Keterangan dokter itu membuatku bernapas lebih lega. 'Minimal tanganku ngga perlu sampai dipotong.'

Kulihat dokter itu sedang berbicara dengan BoBoiBoy dan kakeknya. Yah, secara teknis, kakeknya BoBoiBoy berarti kakekku juga, kan? Apalagi aku ini bagian dari BoBoiBoy, bagian yang saat ini terpisah.

"Daun?" BoBoiBoy mendekati aku.

Aku menatap BoBoiBoy tanpa berkedip. "Ya? Jadi ... Bagaimana tangan Daun?"

"Sepertinya masih bisa diperbaiki-"

"Diperbaiki? Daun manusia, bukan robot ...," ucapku sebelum BoBoiBoy sempat menyelesaikan kata-katanya.

"Disembuhkan ...." Boboiboy meralat ucapannya. "Tendon-mu ada yang putus, untuk menyambungnya lagi, kamu harus dibius total."

'Eh? Aku mau dibius total? Maksudnya dibius tidur?' pikirku. Belum pernah aku merasakan apa rasanya dibius begitu. "Bius total? Jadi nanti Daun ngga sadar waktu dioperasi?"

"Ya, supaya seluruh otot-ototmu kendur dan tendonmu yang putus bisa disambung lagi." BoBoiBoy nampak terdiam sejenak. "Aku dan atuk sudah menandatangani surat persetujuan operasimu ini."

"Yah, mau bagaimana lagi, Daun ngga bisa tanda tangan 'kan?" Aku tersenyum saja.

"Masalahnya, Daun ...." BoBoiBoy menghela napas panjang. Raut mukanya terlihat berubah dan aku tahu bahwa akan ada berita susulan yang sepertinya tidak enak didengar. "Kita juga perlu persetujuanmu karena ... ada kemungkinan ...."

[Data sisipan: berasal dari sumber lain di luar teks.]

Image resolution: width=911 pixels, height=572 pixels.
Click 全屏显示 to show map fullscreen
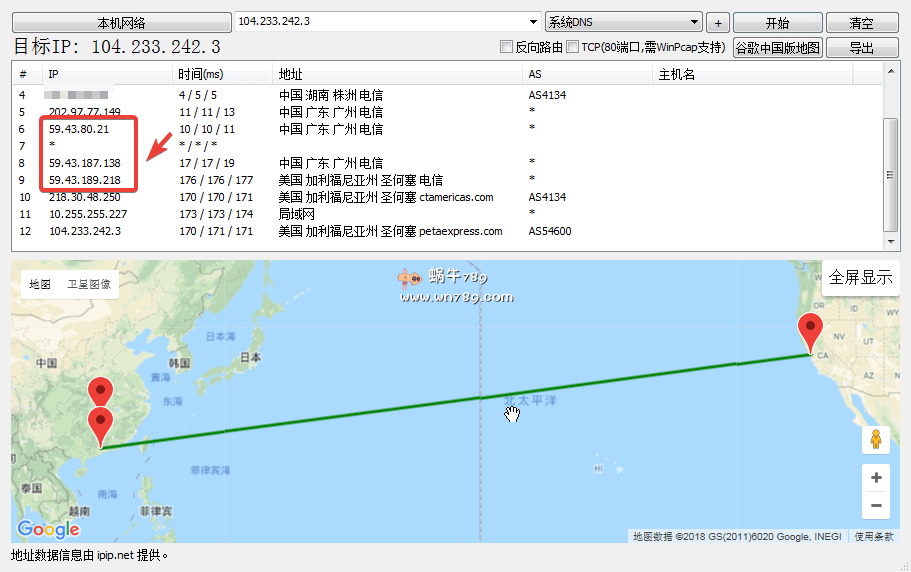point(860,277)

"Kemungkinan apa?" Bicaraku menjadi gemetaran. 'Mengapa berita buruk selalu datang paling akhir sih?'

"Kalau bius total ini, ada kemungkinan kamu ngga akan bangun lagi."

"Maksudmu ... Daun ... bisa mati?" Aku meneguk ludah. Kali ini aku benar-benar ketakutan, ingin sekali aku menjerit sejadi-jadinya.

"Itu kemungkinan terburuk... Atau bisa saja kamu koma."

.

.

.

Sebuah masker beraliran oksigen dipasang dimukaku. "Aduh ...." Secara reflek aku melirih dan meringis ketika sebuah jarum suntik dipasang di tangan kiriku. Yah, aku tidak takut disuntik, jadi jangan salah paham. Tapi tetap saja terasa sedikit sakit.

Tapi itu tidak seberapa dengan pikiranku yang aduk-adukan saat ini. Apalagi setelah mendengar kata-kata BoBoiBoy. 'Tidak... Aku belum mau mati! Lebih baik tanganku cacat daripada aku mati!' jeritku dalam hati.

Dari posisiku yang terbaring di atas meja operasi, aku hanya bisa melihat tetesan demi tetesan cairan infus mengalir masuk ke dalam tanganku. Tak berapa lama, datanglah seorang dokter yang menyuntikan obat melalui jalur selang infus tersebut.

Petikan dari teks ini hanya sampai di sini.